Poetry by Thelma T. Reyna: “Early Morning”

In this season of Lent, we are told to “remember that you are dust, and to dust you shall return.” This reminder of mortality is not meant to make us dwell in gloom, but to practice discerning how to spend our time on what matters most.

Thelma T. Reyna’s poem below illustrates this truth. It is reprinted by permission from her forthcoming chapbook, Hearts in Common, available for pre-order from Finishing Line Press through April 5. From the publisher’s press release: “Hearts in Common focuses on the commonalities that bind us all together.

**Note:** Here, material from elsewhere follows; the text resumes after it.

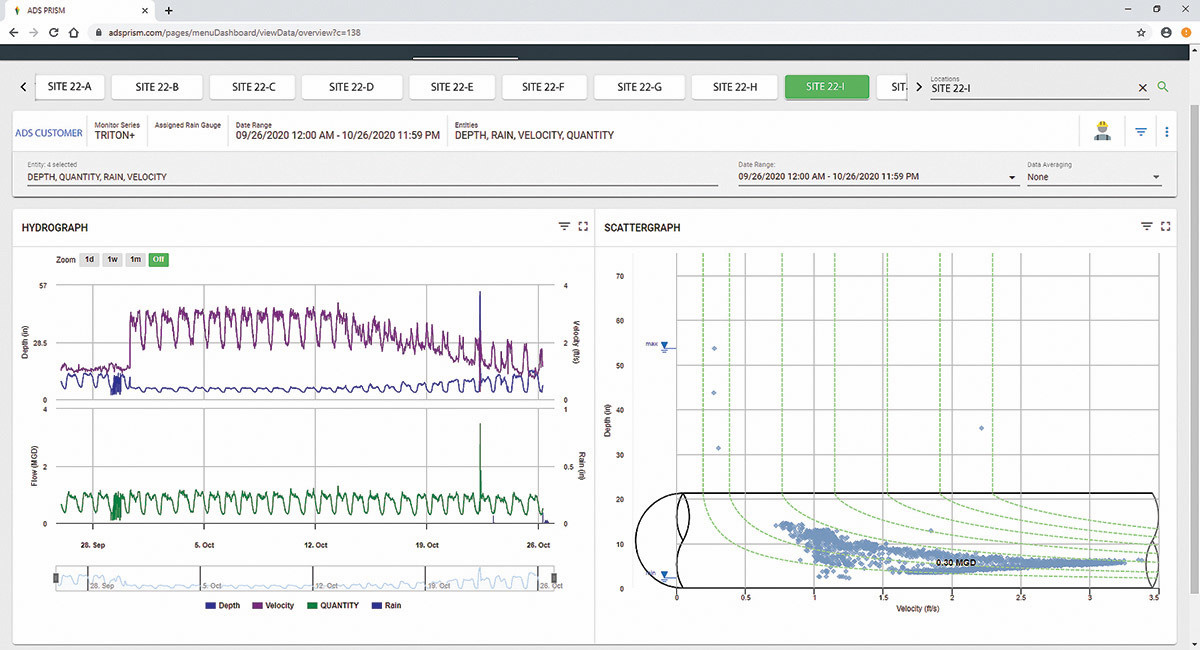The width and height of the screenshot is (1200, 650).
Task: Open the Data Averaging dropdown
Action: (1093, 176)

Poems about the dreams, labors, and heartbreaks of immigrants from Mexico, Vietnam, and other parts of the world; about nurses in Haiti treating the dying; about Egyptians in rebellion against their oppressors, join with insightful, poignant poems about the people in our everyday lives: husbands, wives, lovers, parents, children, friends–all of us having ‘hearts in common’.”

Early Morning
by Thelma T. Reyna

She wasn’t supposed to die across the
sunbeams, flowered night-
gown twisted around crumpled knees, eyes
widely unaware and questioning.

She wasn’t supposed to die while
her coffeepot called, and toast rose
with a gentle click as she
cajoled and roused sleeping children.

She wasn’t supposed to die while
she sang to the terrier licking her ankles,
and her husband ambled to her for their
morning kiss, white coffee mug ready
   
for his brew.

She wasn’t supposed to die like this,
arms around his neck, lips pressed to his ear,
warm breath gearing up for morning talk,
her head tilting back to tell him something
   
monumental.

But she died a lightning death, her
big heart failing, her body falling in an
instant to
the sunlit floor, her mouth circled in pain,
   
her hands
clutching her breast as her children
   walked in.

No guarantees. There are no guarantees in life,
   we’ve
been told and retold. Grab love, fight loss, find
joy, hang on, believe, and tell yourself again
  and again
and again that this day, each day, is irretrievable.